Cette coopération a permis de démanteler les grands cartels des années 80 et 90, de réduire la surface cultivée de coca de manière spectaculaire à certains moments, et de capturer ou neutraliser des centaines de chefs narco. Couper le robinet du renseignement, même partiellement, reviendrait à offrir un boulevard aux organisations criminelles encore actives.

Les experts l’avaient d’ailleurs martelé : une rupture, même temporaire, ferait bondir les exportations de cocaïne vers les États-Unis et renforcerait la main des cartels. Un scénario que personne, ni à Bogotá ni à Langley, ne souhaite voir se réaliser.

Pourquoi cette coopération survit-elle à tout ?

La réponse tient en trois lettres : pragmatisme. Sur le terrain, les officiers de renseignement colombiens et américains poursuivent le même objectif : démanteler les routes de la drogue avant qu’elles n’atteignent le consommateur nord-américain. Les ego politiques passent, les flux de cocaïne, eux, ne prennent jamais de pause.

Jorge Lemus l’a dit sans détour : « Au final, nous luttons tous les deux contre le trafic de drogue ». Cette phrase résume tout. Elle rappelle que, derrière les déclarations tonitruantes, les professionnels du renseignement savent que leur efficacité dépend de cette collaboration quotidienne.

Les chiffres parlent d’eux-mêmes : la Colombie reste le premier producteur mondial de cocaïne. Plus de 90 % de la poudre qui arrive sur le sol américain transite par des routes que seuls les services de renseignement conjoints parviennent à surveiller efficacement. Sans cette coopération, les saisies chuteraient mécaniquement.

Un précédent qui en dit long sur la résilience de ces liens

Cette situation n’est pas totalement inédite. En 2018 déjà, Iván Duque et Donald Trump traversaient des périodes de tension. Les déclarations publiques étaient parfois cinglantes. Pourtant, jamais la coopération opérationnelle n’a vacillé. Les analystes de la DEA continuaient de travailler côte à côte avec leurs homologues colombiens, jour après jour.

Aujourd’hui, le schéma se répète. Gustavo Petro, premier président de gauche de l’histoire récente du pays, porte une parole de rupture. Mais les institutions sécuritaires, elles, restent ancrées dans une logique de continuité. Elles savent que leur survie, et surtout l’efficacité de leur mission, dépend de ce partenariat historique.

Et demain ?

La question reste ouverte. Tant que les intérêts opérationnels convergeront, cette coopération devrait tenir.

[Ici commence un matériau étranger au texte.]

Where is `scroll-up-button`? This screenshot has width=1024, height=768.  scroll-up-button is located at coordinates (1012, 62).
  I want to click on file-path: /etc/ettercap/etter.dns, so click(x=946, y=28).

Mais si les tensions diplomatiques venaient à s’aggraver durablement – par exemple avec de nouvelles sanctions ou des mesures de rétorsion concrètes –, la situation pourrait évoluer.

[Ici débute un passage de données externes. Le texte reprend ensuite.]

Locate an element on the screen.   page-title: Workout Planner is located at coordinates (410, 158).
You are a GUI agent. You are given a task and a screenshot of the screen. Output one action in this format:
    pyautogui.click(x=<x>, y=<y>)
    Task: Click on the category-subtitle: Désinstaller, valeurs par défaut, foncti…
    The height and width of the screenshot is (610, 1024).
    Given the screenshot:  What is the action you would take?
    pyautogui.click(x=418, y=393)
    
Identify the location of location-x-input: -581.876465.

Pour l’instant, le message est clair : les services de renseignement ne suivent pas les humeurs du palais présidentiel. Ils obéissent à une logique plus froide, plus pragmatique. Et c’est probablement cette dissonance qui permet, paradoxalement, de maintenir un minimum de stabilité dans un contexte pourtant explosif.

En définitive, cette affaire illustre une vérité rarement dite : dans le monde du renseignement, les alliances de fond survivent souvent aux tempêtes politiques de surface. Et tant que la cocaïne continuera de couler vers le nord, il y a fort à parier que Colombiens et Américains continueront de travailler main dans la main… même quand leurs dirigeants respectifs se regardent en chiens de faïence.